The MVNO Karma is throttling the download speeds of its subscription data plan in an effort to prevent customers from using it as their home Internet service, according to The Verge.
Karma launched as a WiMAX-based MVNO in late 2012, and in September 2014 it launched its first LTE product with Sprint, using the occasion to announce it had reached the 100,000-subscriber mark. Two months ago it unveiled Neverstop, a $50-a-month unlimited data service for users of its Go hotspot.
The company said 90 percent of its new customers opted to use Neverstop rather than its pay-as-you-go service, but the new offering may be too popular: Nearly 60 percent reported using Karma Go as their home Internet service, a company poll found, and some found ways to bypass a Neverstop system designed to prevent support for home video streaming and console gaming devices.
Karma responded by running tests that capped data speeds from 1.5 Mbps to 2.5 Mbps, down substantially from the 5 Mbps supported at launch.
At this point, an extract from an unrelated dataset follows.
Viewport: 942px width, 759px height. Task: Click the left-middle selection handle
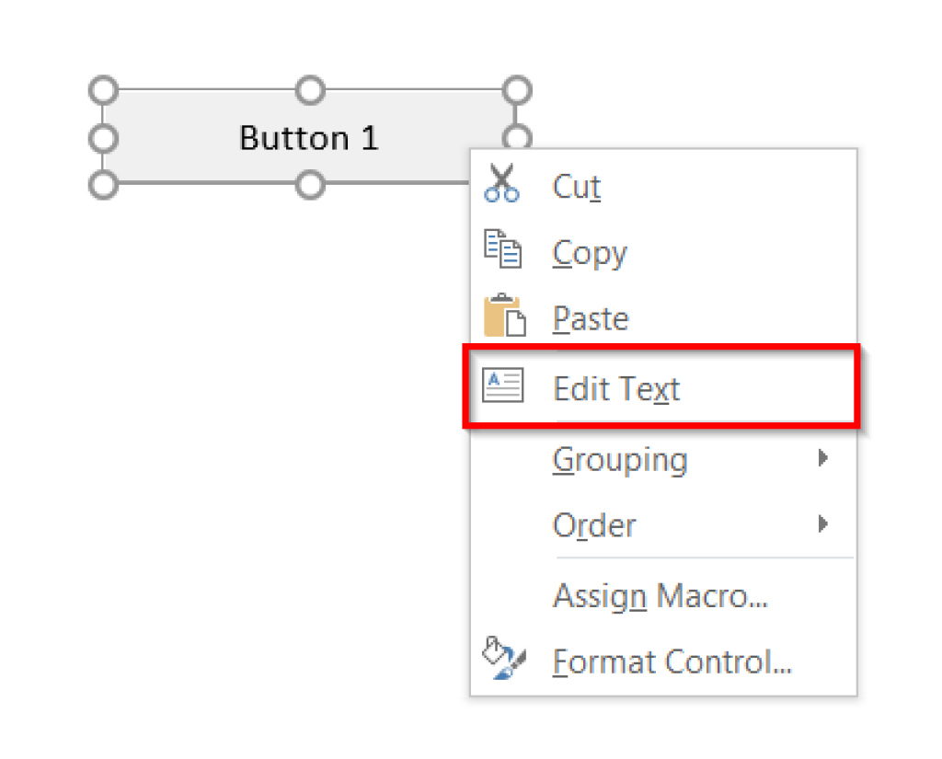click(x=102, y=138)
The company has yet to determine an appropriate speed that will satisfy most customers' demands without allowing them to use it consistently for data-heavy applications.
As mobile data traffic continues to ramp up due largely to the increasing popularity of mobile video, network operators and MVNOs are increasingly struggling with ways to keep customers happy even as they try to minimize congestion.
Even AT&T, which today reintroduced unlimited data for the first time in five years, said it may slow the transmission speeds of customers who use more than 22 GB per month.